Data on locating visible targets
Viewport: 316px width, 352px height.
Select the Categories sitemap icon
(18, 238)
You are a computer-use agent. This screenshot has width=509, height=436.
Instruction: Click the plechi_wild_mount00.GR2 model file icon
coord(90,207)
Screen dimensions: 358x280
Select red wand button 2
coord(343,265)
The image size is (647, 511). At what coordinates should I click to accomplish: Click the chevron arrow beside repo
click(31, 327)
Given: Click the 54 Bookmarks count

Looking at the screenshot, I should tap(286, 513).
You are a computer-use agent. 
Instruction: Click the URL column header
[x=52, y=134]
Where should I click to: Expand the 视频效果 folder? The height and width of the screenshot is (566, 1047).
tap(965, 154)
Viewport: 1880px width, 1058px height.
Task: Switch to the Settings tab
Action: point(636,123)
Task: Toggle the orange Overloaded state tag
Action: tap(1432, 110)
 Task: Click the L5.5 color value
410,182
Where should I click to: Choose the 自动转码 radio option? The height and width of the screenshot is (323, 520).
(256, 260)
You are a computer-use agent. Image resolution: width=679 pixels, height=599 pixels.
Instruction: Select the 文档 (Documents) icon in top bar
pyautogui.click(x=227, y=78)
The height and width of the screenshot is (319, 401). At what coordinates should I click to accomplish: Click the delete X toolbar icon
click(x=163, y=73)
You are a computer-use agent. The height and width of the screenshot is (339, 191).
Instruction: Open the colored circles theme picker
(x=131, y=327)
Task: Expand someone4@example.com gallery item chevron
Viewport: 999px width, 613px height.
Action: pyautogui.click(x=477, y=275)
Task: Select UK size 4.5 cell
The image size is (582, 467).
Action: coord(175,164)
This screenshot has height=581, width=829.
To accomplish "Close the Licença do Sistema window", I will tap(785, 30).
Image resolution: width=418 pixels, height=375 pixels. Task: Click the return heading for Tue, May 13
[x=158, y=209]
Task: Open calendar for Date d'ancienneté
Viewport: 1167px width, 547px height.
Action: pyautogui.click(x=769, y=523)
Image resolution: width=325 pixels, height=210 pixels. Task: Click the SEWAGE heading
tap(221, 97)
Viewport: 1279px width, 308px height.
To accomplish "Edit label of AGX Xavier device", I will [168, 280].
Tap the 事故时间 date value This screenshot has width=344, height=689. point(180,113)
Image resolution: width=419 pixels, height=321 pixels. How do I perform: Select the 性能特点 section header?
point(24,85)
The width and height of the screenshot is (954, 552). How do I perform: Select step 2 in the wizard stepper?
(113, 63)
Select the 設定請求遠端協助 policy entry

== Given instruction ==
In the part of the data that opens with the line containing "You are a computer-use agent. Image" and closes with the line containing "Action: coord(175,164)", swap "Instruction" for "Command" and repeat only those lines, leaving everything else unchanged.

== Exercise solution ==
You are a computer-use agent. Image resolution: width=679 pixels, height=599 pixels.
Command: Select the 文档 (Documents) icon in top bar
pyautogui.click(x=227, y=78)
The height and width of the screenshot is (319, 401). At what coordinates should I click to accomplish: Click the delete X toolbar icon
click(x=163, y=73)
You are a computer-use agent. The height and width of the screenshot is (339, 191).
Command: Open the colored circles theme picker
(x=131, y=327)
Task: Expand someone4@example.com gallery item chevron
Viewport: 999px width, 613px height.
Action: pyautogui.click(x=477, y=275)
Task: Select UK size 4.5 cell
The image size is (582, 467).
Action: coord(175,164)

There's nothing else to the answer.